- Opening Delimiter -
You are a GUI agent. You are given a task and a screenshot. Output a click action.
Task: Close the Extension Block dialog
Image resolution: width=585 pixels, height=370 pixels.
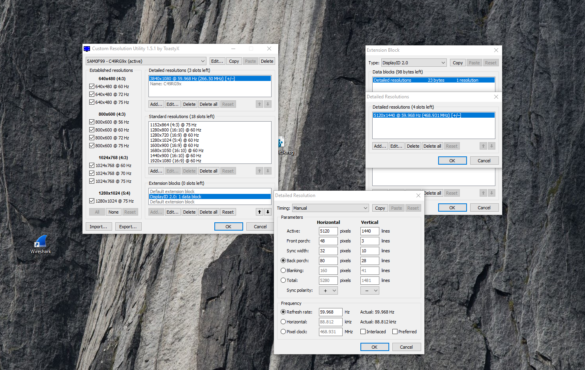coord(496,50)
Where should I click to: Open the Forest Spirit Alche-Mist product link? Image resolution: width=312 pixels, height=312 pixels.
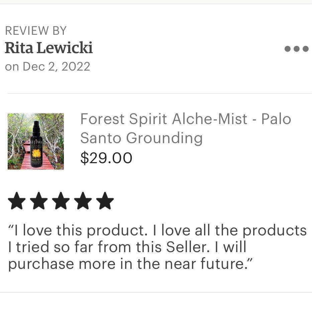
- Closing Delimiter -
- Opening Delimiter -
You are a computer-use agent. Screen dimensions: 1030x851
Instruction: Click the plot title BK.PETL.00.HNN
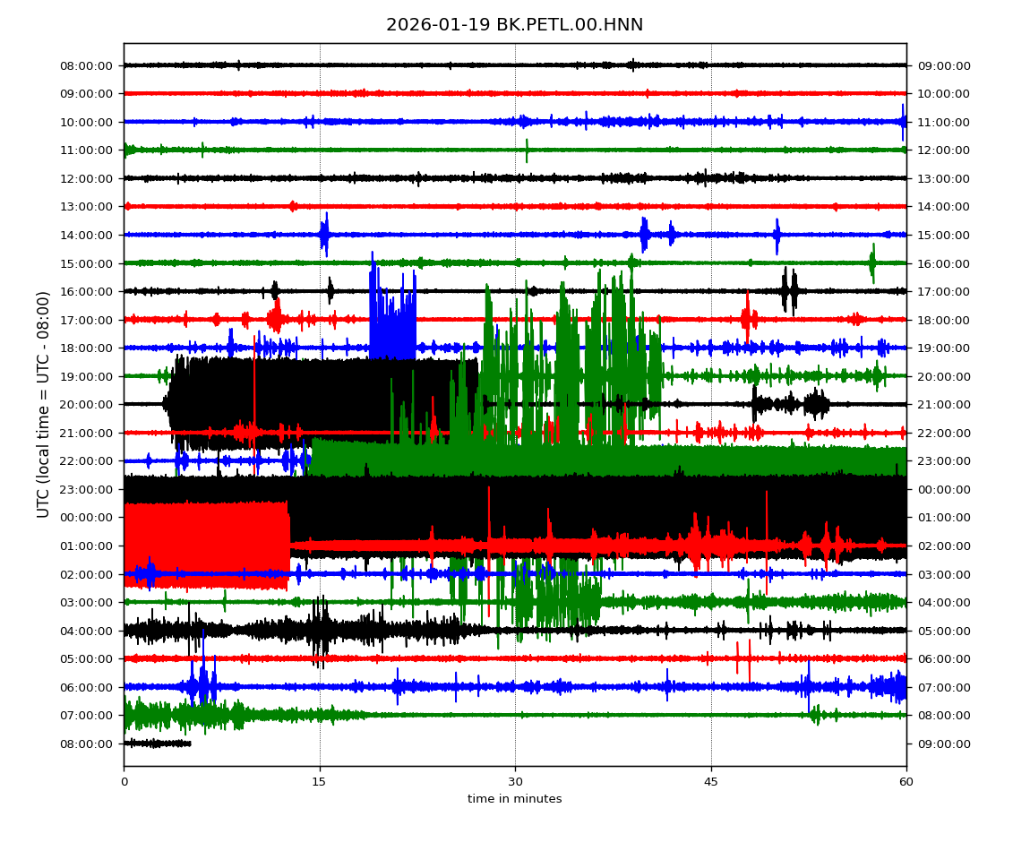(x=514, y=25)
- Closing Delimiter -
- Opening Delimiter -
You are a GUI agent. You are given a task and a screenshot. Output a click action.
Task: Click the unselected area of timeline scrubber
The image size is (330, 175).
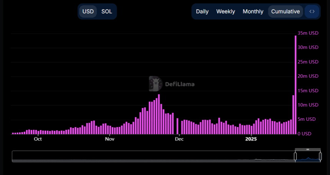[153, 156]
- Closing Delimiter -
Work order →
Transcribe, word for word, the stretch of lines in the data above from the one with "Image resolution: width=585" through the one with "Where should I"; omit all pictures.

Task answer →
Image resolution: width=585 pixels, height=370 pixels.
coord(496,50)
Where should I click to: Open the Forest Spirit Alche-Mist product link? Image resolution: width=312 pixels, height=312 pixels.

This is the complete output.